- **TASK ITEM**
Further down are entries; set down exactly and only the lines from the one with "You are a computer-use agent. The" up to and including the one with "This screenshot has height=535, width=1136.", dropping each picture.

======== STORED DATA

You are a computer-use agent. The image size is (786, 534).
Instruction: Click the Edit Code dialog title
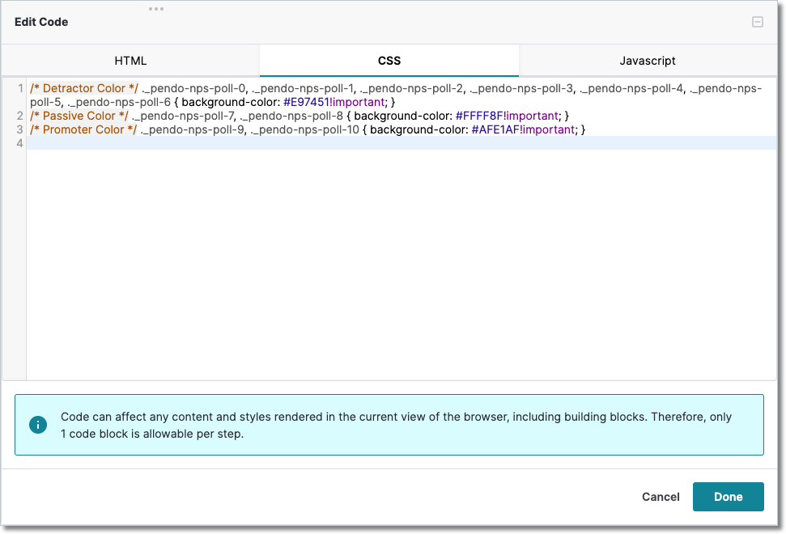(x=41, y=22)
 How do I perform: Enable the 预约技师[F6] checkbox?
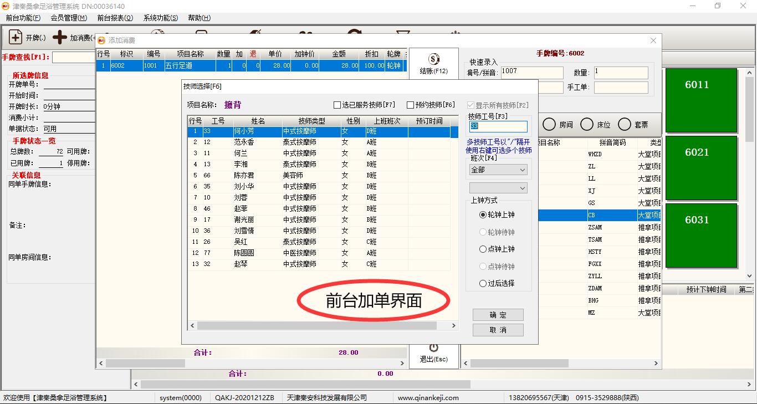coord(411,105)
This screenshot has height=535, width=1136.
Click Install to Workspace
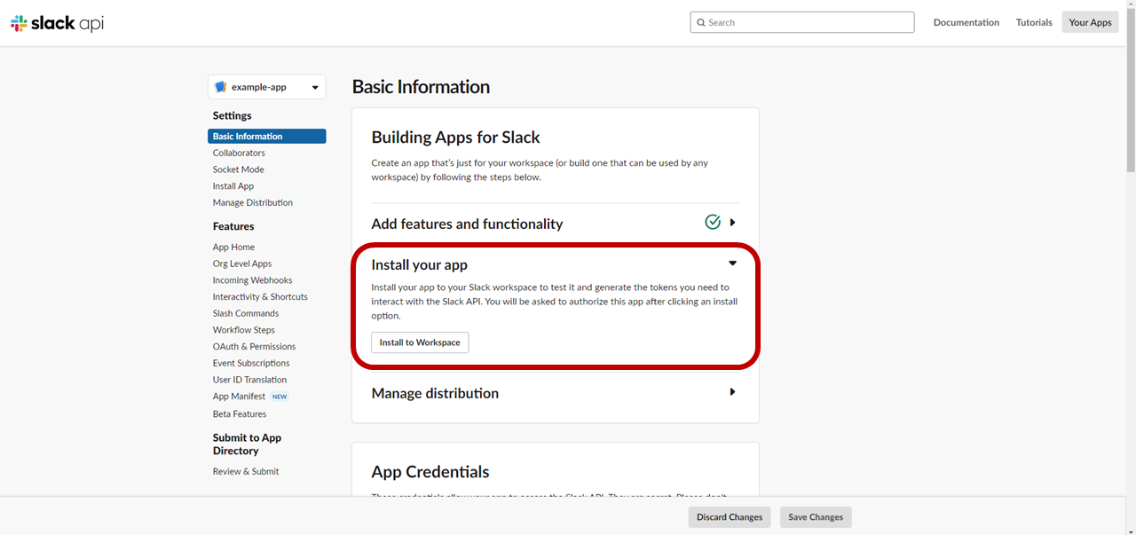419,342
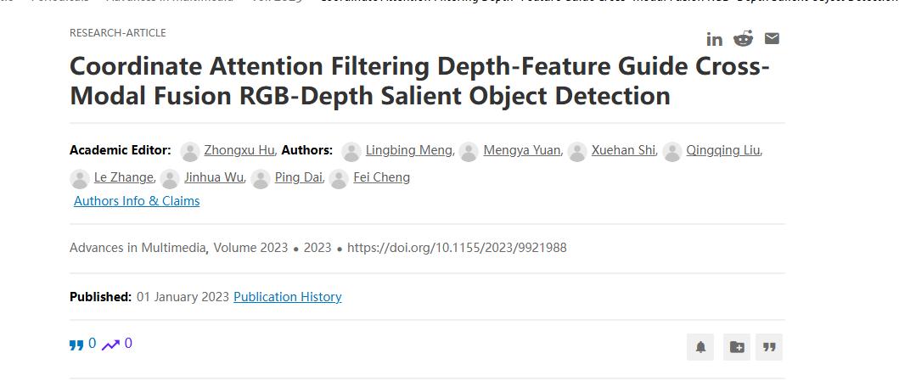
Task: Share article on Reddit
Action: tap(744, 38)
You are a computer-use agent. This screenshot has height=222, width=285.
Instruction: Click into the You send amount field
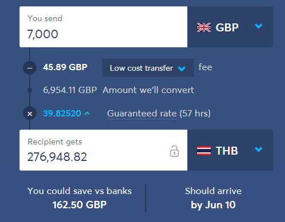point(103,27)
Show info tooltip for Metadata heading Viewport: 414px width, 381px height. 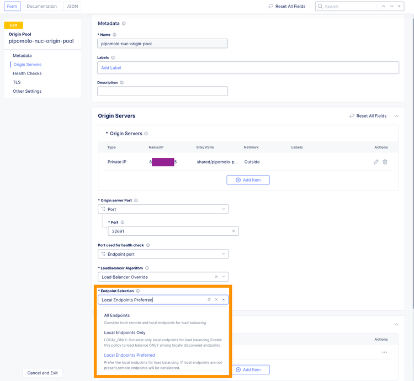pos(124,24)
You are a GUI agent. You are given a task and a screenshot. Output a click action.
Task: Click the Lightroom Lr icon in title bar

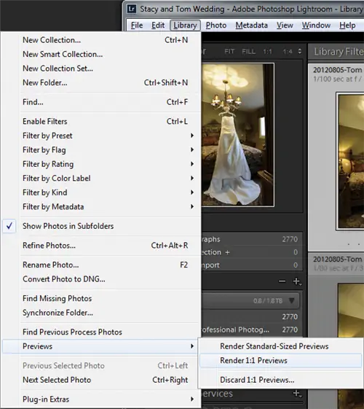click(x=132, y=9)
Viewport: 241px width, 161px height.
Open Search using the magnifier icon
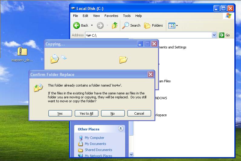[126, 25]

================
======== STORED DATA

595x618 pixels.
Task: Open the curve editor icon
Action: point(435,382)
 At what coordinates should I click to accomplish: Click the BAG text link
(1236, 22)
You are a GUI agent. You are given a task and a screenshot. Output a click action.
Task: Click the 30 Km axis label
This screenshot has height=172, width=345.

================
======== STORED DATA

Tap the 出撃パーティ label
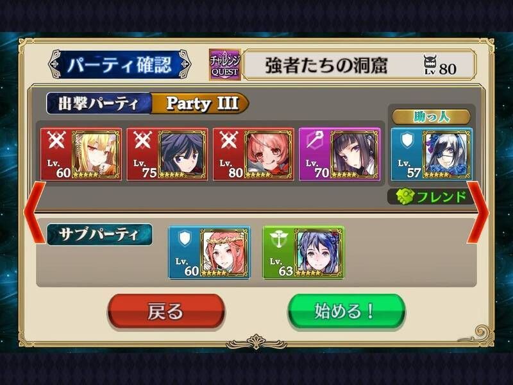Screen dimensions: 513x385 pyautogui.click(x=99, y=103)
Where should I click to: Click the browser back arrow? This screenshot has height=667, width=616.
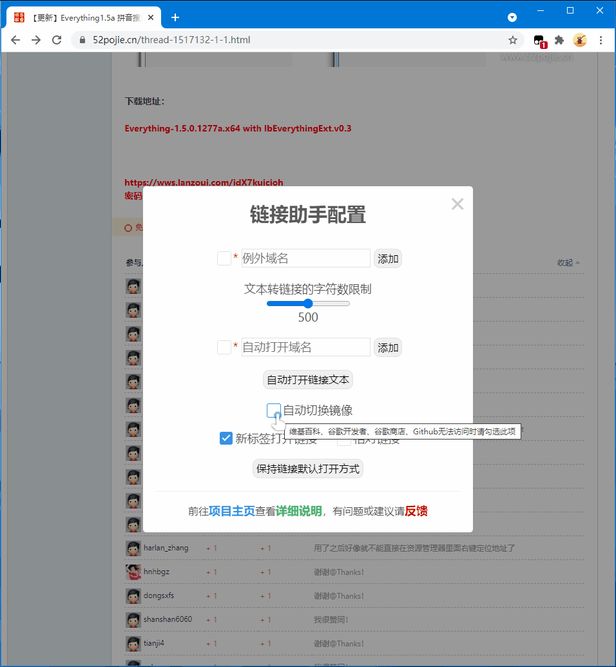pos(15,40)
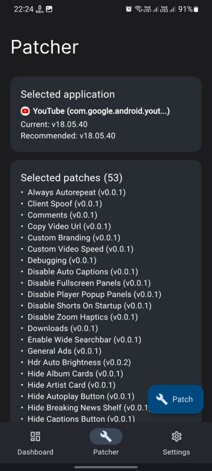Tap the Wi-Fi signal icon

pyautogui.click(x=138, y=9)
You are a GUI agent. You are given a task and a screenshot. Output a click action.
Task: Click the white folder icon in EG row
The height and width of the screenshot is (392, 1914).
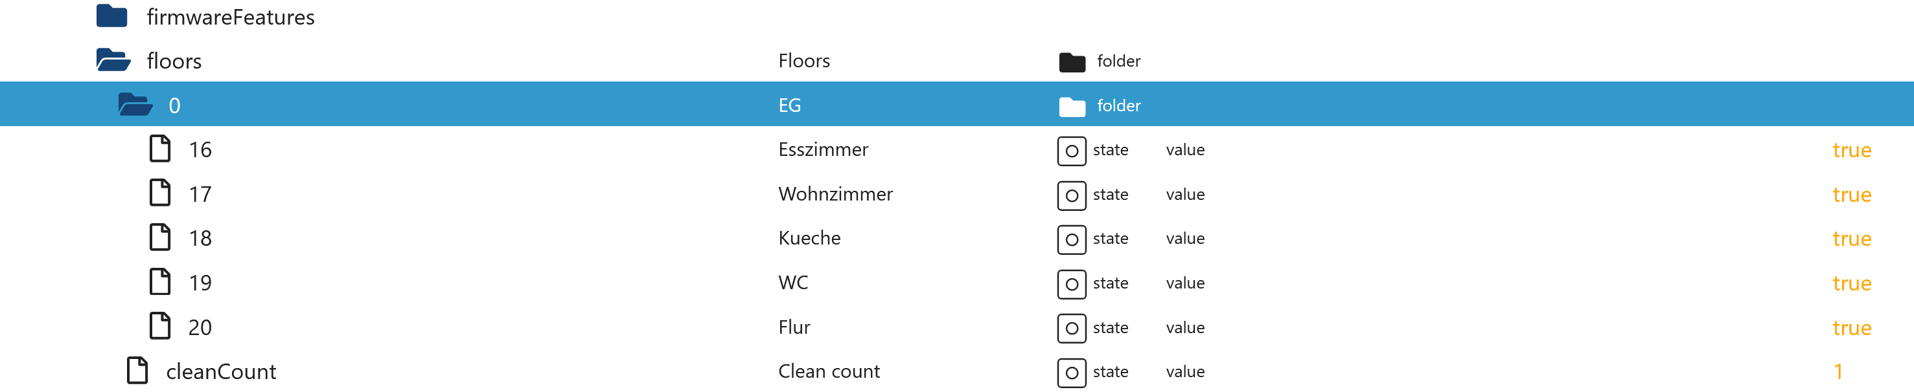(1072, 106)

================

- **OUTPUT**
You are a computer-use agent. The image size is (786, 534).
Instruction: Click the Edit Code dialog title
(x=41, y=22)
 How do I perform: Enable the 预约技师[F6] checkbox?
coord(411,105)
This screenshot has height=535, width=1136.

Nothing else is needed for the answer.